### Work to complete:
From the first line to the last, retype the records exactly without their images.

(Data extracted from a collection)
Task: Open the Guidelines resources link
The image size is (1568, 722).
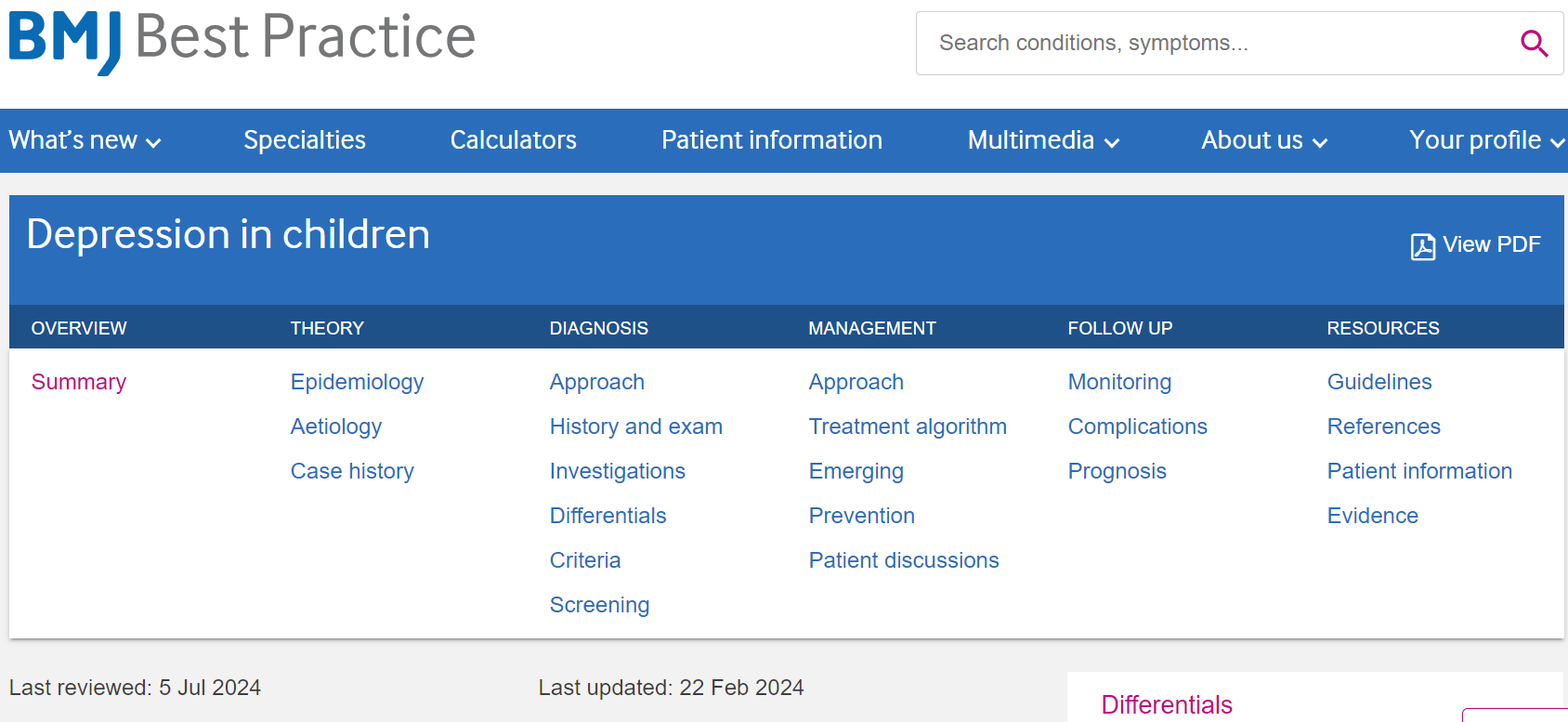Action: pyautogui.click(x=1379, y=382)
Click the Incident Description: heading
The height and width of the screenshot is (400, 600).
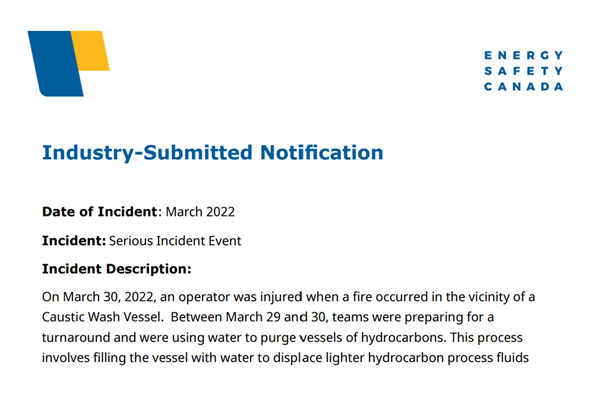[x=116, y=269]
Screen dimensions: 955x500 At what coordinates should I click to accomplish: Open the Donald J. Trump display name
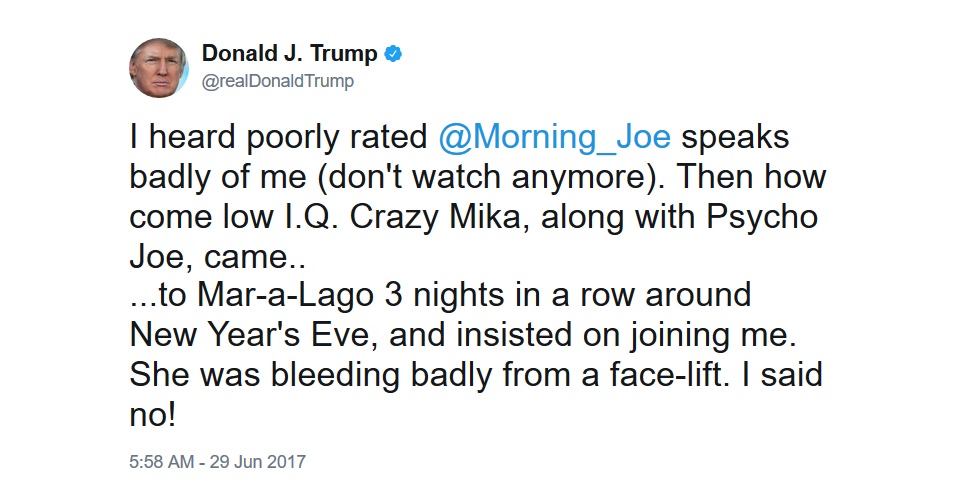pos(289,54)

### Exercise response:
Task: Open the Guidelines resources link
The image size is (1568, 722).
Action: pyautogui.click(x=1379, y=382)
Click the Incident Description: heading
The height and width of the screenshot is (400, 600).
[x=116, y=269]
Screen dimensions: 955x500 At what coordinates should I click to accomplish: Open the Donald J. Trump display name
pos(289,54)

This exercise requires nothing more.